Questo contenuto è stato pubblicato il 05 ottobre 2010 - 18:10
(Keystone-ATS)

BRUXELLES - Il gruppo religioso più perseguitato nel mondo è quello cristiano. Su 100 morti per crimini legati alla religione, 75 sono di fede cristiana. Si stima che siano stati martirizzati più cristiani nel solo 20/o secolo che in tutti i 1900 anni precedenti.
In base ai dati presentati oggi al parlamento Europeo nel corso della conferenza sulla "Persecuzione contro i cristiani", il numero totale di credenti discriminati è di circa 100 milioni di persone. Le persecuzioni includono ostacoli alla dichiarazione della propria fede, la confisca e la distruzione di luoghi di culto e il divieto all'educazione religiosa.
Alla conferenza è stato presentato lo studio sulle "Restrizioni globali alla religione" preparato dal Pew Forum di Washington, dal quale risulta che in 64 paesi del mondo ci sono limiti alla libertà di religione, che condizionano la vita del 70% degli abitanti del pianeta. Combinando i due fattori, limiti imposti dai governi e dalle condizioni sociali, i paesi meno liberi sono Iran, Egitto, Indonesia, Pakistan e India.
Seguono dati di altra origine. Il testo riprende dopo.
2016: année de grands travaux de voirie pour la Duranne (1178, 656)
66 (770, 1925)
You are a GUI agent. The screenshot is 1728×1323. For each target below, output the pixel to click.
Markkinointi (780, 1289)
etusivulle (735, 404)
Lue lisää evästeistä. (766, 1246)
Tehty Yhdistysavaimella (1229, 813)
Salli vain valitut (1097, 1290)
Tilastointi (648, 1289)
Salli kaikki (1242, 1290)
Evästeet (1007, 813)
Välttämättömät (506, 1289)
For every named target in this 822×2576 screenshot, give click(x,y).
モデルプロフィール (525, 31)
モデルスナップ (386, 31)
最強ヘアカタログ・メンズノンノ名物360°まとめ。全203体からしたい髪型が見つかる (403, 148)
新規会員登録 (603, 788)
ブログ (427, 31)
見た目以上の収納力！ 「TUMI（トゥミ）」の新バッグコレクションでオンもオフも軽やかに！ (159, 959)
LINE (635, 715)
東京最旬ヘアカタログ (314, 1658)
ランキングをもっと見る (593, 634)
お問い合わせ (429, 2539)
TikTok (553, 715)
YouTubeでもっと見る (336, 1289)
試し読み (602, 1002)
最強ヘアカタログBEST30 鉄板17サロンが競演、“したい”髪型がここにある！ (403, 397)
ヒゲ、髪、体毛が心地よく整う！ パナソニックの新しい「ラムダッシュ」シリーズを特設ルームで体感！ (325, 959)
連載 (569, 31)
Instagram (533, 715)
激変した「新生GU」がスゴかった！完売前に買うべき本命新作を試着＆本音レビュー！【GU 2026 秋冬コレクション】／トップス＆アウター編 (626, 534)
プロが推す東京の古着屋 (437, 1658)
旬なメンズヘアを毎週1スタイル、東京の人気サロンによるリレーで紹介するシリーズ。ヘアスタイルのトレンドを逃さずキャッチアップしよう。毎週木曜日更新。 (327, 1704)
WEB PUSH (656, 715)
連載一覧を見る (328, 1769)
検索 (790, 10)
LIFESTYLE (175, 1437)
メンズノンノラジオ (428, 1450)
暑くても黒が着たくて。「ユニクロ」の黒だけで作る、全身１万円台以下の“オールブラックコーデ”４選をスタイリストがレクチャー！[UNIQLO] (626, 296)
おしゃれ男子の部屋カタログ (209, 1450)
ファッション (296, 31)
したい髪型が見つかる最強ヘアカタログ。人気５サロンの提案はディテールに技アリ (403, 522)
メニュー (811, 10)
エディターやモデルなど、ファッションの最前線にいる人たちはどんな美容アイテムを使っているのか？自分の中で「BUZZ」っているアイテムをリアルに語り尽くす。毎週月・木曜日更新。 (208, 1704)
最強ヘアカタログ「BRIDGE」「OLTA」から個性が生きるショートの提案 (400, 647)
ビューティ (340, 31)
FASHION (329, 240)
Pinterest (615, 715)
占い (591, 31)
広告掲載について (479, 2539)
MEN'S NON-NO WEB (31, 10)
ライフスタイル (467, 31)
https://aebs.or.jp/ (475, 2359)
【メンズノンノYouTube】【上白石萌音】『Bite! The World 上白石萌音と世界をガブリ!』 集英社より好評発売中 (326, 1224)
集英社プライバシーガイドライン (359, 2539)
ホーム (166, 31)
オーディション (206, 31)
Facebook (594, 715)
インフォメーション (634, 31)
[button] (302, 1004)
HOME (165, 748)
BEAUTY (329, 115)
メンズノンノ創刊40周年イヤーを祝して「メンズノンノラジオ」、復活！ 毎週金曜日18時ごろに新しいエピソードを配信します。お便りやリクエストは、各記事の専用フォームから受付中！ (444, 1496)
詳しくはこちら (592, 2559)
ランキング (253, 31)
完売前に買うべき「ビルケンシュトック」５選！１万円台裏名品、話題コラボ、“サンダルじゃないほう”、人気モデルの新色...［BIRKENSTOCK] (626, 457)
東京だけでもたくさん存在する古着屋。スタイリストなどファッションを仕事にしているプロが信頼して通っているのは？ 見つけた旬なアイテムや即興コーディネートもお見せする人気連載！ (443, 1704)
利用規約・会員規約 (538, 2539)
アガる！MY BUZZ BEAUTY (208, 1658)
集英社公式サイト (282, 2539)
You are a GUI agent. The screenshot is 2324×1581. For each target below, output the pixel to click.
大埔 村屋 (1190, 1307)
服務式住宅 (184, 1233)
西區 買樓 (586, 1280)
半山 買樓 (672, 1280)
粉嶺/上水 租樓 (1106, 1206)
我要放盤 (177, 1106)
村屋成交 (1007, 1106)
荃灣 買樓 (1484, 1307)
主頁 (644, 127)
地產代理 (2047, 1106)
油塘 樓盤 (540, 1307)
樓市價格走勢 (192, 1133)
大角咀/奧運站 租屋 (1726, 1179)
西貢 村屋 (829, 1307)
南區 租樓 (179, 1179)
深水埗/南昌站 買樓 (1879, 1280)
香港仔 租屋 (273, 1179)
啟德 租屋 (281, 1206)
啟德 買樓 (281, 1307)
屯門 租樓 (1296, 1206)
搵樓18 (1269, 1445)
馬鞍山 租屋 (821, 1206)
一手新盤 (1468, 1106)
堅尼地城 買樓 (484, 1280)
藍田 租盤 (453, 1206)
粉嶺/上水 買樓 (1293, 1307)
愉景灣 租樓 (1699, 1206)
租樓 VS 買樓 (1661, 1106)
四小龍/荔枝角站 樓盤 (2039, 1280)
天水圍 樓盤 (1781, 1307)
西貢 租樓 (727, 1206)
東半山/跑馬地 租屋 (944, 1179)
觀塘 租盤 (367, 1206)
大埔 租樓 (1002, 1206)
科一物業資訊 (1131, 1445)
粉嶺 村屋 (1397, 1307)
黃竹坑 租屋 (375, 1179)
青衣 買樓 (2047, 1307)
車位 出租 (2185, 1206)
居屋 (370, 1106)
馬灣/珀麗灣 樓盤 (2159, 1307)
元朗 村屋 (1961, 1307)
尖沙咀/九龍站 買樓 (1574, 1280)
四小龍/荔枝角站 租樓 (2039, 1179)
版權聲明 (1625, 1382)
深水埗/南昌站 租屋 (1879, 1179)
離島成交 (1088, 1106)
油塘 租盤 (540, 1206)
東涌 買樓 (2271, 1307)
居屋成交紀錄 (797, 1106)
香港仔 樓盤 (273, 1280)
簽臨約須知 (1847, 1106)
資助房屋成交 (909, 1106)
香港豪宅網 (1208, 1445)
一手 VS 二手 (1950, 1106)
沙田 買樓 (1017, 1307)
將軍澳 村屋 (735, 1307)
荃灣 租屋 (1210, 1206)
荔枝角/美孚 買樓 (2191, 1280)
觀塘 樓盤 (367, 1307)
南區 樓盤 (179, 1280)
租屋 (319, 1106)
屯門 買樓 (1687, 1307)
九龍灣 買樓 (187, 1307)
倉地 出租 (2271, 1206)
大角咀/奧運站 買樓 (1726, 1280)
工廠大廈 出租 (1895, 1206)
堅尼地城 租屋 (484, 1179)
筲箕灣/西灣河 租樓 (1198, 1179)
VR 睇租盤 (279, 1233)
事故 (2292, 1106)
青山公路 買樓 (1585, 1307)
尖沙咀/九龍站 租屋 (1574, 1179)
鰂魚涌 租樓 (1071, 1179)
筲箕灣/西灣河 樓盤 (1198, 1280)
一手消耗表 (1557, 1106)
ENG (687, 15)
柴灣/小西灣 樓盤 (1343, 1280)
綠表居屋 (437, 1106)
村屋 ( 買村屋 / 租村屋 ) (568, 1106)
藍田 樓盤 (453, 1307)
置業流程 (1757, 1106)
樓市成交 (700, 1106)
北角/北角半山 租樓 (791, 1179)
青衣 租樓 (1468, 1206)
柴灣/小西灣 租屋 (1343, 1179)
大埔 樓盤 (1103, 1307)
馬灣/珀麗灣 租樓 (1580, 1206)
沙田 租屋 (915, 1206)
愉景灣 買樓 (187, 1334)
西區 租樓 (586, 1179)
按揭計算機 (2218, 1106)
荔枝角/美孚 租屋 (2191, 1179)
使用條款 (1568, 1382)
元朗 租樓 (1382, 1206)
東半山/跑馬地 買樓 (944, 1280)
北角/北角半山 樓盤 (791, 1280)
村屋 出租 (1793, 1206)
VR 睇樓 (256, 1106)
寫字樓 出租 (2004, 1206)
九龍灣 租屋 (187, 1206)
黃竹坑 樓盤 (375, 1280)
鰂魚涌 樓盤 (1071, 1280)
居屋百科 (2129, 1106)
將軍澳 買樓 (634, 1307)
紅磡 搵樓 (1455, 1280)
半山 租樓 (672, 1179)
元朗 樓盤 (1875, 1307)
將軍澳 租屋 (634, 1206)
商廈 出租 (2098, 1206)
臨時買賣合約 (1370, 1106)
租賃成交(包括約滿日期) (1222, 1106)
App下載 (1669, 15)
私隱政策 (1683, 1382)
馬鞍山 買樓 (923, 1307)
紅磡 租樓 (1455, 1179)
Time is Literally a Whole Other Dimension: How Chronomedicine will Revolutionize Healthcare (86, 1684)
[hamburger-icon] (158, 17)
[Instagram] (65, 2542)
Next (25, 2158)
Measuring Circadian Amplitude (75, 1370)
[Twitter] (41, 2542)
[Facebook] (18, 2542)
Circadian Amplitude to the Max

Dall'altro lato della scala i paesi più liberi sono Brasile, Giappone, Stati Uniti, Italia, Sudafrica e Gran Bretagna.
La Conferenza ha portato anche le testimonianze dell'arcivescovo di Kirkuk (Iraq) Louis Sako, del vescovo Edward Hilboro Kussala che ha parlato delle persecuzioni in Sudan, del preside del Newman College indiano e del presidente dei Montagnard vietnamiti Kok Ksor.
La conferenza si è conclusa con la presentazione di una dichiarazione, sulla quale sono state raccolte firme di parlamentari di tutti gli schieramenti, in cui si chiede al "ministro degli esteri" dell'Unione Euiropea Catherine Ashton di difendere la libertà di culto, aggiungendo a tutti gli accordi con paesi esterni all'UE una clausola vincolante di rispetto di tale diritto fondamentale.